All of the entries are to be returned word for word.

------------------------

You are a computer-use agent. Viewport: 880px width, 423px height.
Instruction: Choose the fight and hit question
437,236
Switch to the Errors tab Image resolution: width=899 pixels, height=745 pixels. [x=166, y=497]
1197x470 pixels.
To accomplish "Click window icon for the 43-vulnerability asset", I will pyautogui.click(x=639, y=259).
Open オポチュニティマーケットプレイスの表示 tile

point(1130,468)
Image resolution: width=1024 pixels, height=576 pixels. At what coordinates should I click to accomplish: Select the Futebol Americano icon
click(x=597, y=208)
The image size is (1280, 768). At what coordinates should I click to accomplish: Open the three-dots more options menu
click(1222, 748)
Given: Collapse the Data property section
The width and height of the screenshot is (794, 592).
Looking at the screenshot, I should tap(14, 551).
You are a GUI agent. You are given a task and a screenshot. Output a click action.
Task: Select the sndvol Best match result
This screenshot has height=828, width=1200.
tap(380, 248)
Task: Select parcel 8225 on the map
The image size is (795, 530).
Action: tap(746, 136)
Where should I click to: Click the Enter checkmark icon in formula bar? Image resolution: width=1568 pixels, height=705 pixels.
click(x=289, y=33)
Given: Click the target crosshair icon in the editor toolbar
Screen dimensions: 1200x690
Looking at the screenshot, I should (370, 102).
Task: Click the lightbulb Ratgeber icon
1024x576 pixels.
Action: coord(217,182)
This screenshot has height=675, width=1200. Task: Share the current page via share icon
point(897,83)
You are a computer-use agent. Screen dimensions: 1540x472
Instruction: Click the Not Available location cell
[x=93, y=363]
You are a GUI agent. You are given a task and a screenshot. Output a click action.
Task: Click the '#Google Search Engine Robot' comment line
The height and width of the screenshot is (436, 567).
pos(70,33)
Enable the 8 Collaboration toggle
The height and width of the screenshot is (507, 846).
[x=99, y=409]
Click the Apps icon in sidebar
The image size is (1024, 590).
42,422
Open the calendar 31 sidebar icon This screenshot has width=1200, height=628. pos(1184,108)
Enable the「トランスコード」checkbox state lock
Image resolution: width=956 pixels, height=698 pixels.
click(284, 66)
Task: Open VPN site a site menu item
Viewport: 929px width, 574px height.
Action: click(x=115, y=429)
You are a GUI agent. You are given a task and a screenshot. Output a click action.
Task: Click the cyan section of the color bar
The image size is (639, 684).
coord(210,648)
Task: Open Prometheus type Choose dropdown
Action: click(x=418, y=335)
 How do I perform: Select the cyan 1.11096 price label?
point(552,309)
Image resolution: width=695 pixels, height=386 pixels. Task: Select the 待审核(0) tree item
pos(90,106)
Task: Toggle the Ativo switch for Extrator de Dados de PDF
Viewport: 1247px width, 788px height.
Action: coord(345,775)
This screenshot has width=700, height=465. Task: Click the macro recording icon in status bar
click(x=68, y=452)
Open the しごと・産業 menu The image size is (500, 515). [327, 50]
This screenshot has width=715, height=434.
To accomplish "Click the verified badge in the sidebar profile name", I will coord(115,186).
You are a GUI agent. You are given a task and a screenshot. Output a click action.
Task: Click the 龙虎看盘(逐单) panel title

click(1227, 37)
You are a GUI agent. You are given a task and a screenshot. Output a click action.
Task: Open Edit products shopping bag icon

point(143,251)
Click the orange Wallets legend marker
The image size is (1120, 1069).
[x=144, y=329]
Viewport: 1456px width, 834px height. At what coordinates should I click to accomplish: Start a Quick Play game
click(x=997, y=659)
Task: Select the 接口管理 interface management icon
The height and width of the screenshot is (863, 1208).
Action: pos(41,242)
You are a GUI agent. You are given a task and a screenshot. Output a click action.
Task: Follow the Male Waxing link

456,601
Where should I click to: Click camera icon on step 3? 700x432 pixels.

------------------------

> RESPONSE TO THIS EXERCISE
You are a computer-use agent. Viewport: 880px width, 423px height.
Instruction: Choose the fight and hit question
437,236
Switch to the Errors tab Image resolution: width=899 pixels, height=745 pixels. [x=166, y=497]
1197x470 pixels.
To accomplish "Click window icon for the 43-vulnerability asset", I will pyautogui.click(x=639, y=259).
Open オポチュニティマーケットプレイスの表示 tile

point(1130,468)
Image resolution: width=1024 pixels, height=576 pixels. At what coordinates should I click to accomplish: Select the Futebol Americano icon
click(x=597, y=208)
The image size is (1280, 768). At what coordinates should I click to accomplish: Open the three-dots more options menu
click(1222, 748)
Given: Collapse the Data property section
The width and height of the screenshot is (794, 592).
Looking at the screenshot, I should tap(14, 551).
You are a GUI agent. You are given a task and a screenshot. Output a click action.
Task: Select the sndvol Best match result
This screenshot has height=828, width=1200.
tap(380, 248)
Task: Select parcel 8225 on the map
The image size is (795, 530).
Action: tap(746, 136)
Where should I click to: Click the Enter checkmark icon in formula bar? Image resolution: width=1568 pixels, height=705 pixels.
click(x=289, y=33)
Given: Click the target crosshair icon in the editor toolbar
Screen dimensions: 1200x690
Looking at the screenshot, I should (370, 102).
Task: Click the lightbulb Ratgeber icon
1024x576 pixels.
Action: coord(217,182)
This screenshot has height=675, width=1200. Task: Share the current page via share icon
point(897,83)
You are a computer-use agent. Screen dimensions: 1540x472
Instruction: Click the Not Available location cell
[x=93, y=363]
You are a GUI agent. You are given a task and a screenshot. Output a click action.
Task: Click the '#Google Search Engine Robot' comment line
The height and width of the screenshot is (436, 567).
pos(70,33)
Enable the 8 Collaboration toggle
The height and width of the screenshot is (507, 846).
[x=99, y=409]
Click the Apps icon in sidebar
The image size is (1024, 590).
42,422
Open the calendar 31 sidebar icon This screenshot has width=1200, height=628. pos(1184,108)
Enable the「トランスコード」checkbox state lock
Image resolution: width=956 pixels, height=698 pixels.
click(284, 66)
Task: Open VPN site a site menu item
Viewport: 929px width, 574px height.
Action: click(x=115, y=429)
You are a GUI agent. You are given a task and a screenshot. Output a click action.
Task: Click the cyan section of the color bar
The image size is (639, 684).
coord(210,648)
Task: Open Prometheus type Choose dropdown
Action: click(x=418, y=335)
 How do I perform: Select the cyan 1.11096 price label?
point(552,309)
Image resolution: width=695 pixels, height=386 pixels. Task: Select the 待审核(0) tree item
pos(90,106)
Task: Toggle the Ativo switch for Extrator de Dados de PDF
Viewport: 1247px width, 788px height.
Action: coord(345,775)
This screenshot has width=700, height=465. Task: Click the macro recording icon in status bar
click(x=68, y=452)
Open the しごと・産業 menu The image size is (500, 515). [327, 50]
This screenshot has width=715, height=434.
To accomplish "Click the verified badge in the sidebar profile name", I will coord(115,186).
You are a GUI agent. You are given a task and a screenshot. Output a click action.
Task: Click the 龙虎看盘(逐单) panel title

click(1227, 37)
You are a GUI agent. You are given a task and a screenshot. Output a click action.
Task: Open Edit products shopping bag icon

point(143,251)
Click the orange Wallets legend marker
The image size is (1120, 1069).
[x=144, y=329]
Viewport: 1456px width, 834px height. At what coordinates should I click to accomplish: Start a Quick Play game
click(x=997, y=659)
Task: Select the 接口管理 interface management icon
The height and width of the screenshot is (863, 1208).
Action: pos(41,242)
You are a GUI agent. You are given a task and a screenshot. Output a click action.
Task: Follow the Male Waxing link

456,601
Where should I click to: Click camera icon on step 3? 700x432 pixels.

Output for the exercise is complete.